Re: Corpora: Diacritics and "deviant" texts in corpora

From: Doug Cooper (doug@th.net)
Date: Tue Apr 24 2001 - 10:27:27 MET DST

Next message: Chantal Perez Hernandez: "Corpora: Corpus software for Unix/Linux Alpha processors"

Previous message: MOCKBA: "Corpora: Corpora abbr list"
Maybe in reply to: Jem Clear: "Corpora: Diacritics and "deviant" texts in corpora"
Messages sorted by: [ date ] [ thread ] [ subject ] [ author ]

At 11:15 22/4/01 -0500, Marco Antonio Esteves da Rocha <marcor@cce.ufsc.br>
wrote:
>I will assume that the questions I ask Doug are of general interest.
Well, these are general problems for preparing corpora in writing
systems that derive from old Indian scripts, and which are read
as syllables, rather than in linear, left-to-right progression.

>Now, could you be a little more precise about the meaning of a "zero-width
>vowel character" ?
Many Southeast Asian (and Indian) writing systems put some
vowels over or under the consonant. A tone mark (or other diacritic)
can go over that. A computer font gives such characters zero width.

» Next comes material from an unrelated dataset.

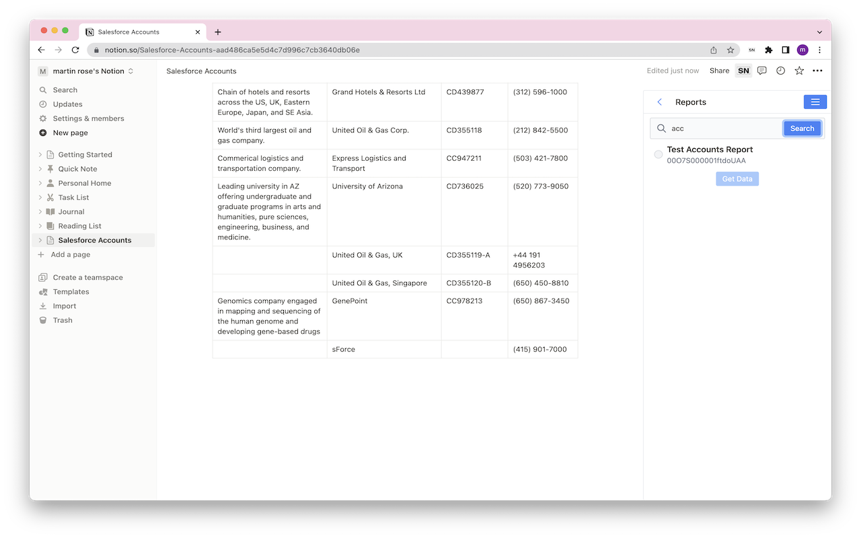Toggle the favorite star for this page

click(798, 71)
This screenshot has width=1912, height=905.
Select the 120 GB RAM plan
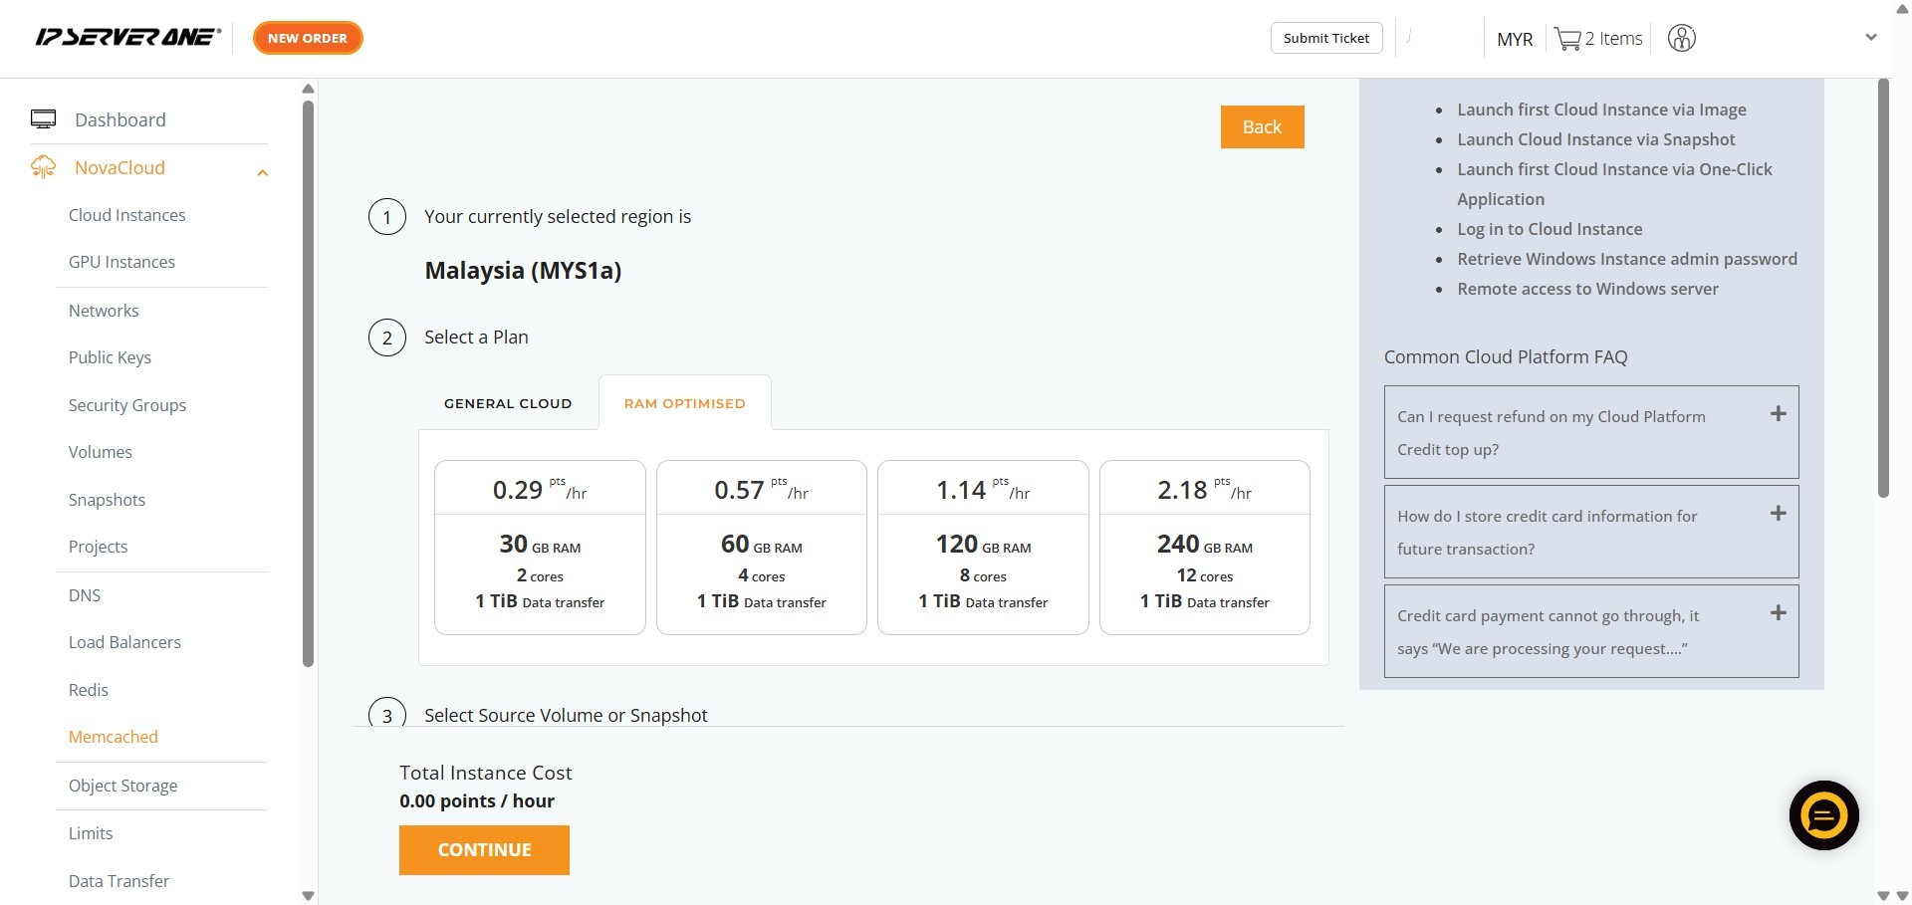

>I assume this means that there is underlying code to make characters
>appear on screen and paper correctly, but that this code plays havoc with
>searches ?
Not exactly. Because the vowel or diacritc has zero width,
sequences like:

   consonant vowel tone mark
   consonant tone-mark vowel
   consonant tone-mark tone-mark tone-mark tone-mark vowel

can all have the exact same display (the repeated characters just
overwrite each other). However, they're obviously not identical
for searching.

A language-aware system enforces an interchange standard
that is usually something like this:

- a diacritic must be used in conjunction with a consonant,
- no more than one over- or under-vowel per consonant,
- no more than one tone mark etc per consonant,
- the sequence vowel -> tone-mark is legal, but tone-mark -> vowel
is not.

These are the practices people generally follow when they write
with a pencil.
As a rule, the input application - not the display app - enforces
this part of the interchange standard. The issue in preparing a
corpus is, in effect, to simulate re-input, and make the saved text
obey the interchange standard.

--Doug

Next message: Chantal Perez Hernandez: "Corpora: Corpus software for Unix/Linux Alpha processors"
Previous message: MOCKBA: "Corpora: Corpora abbr list"
Maybe in reply to: Jem Clear: "Corpora: Diacritics and "deviant" texts in corpora"
Messages sorted by: [ date ] [ thread ] [ subject ] [ author ]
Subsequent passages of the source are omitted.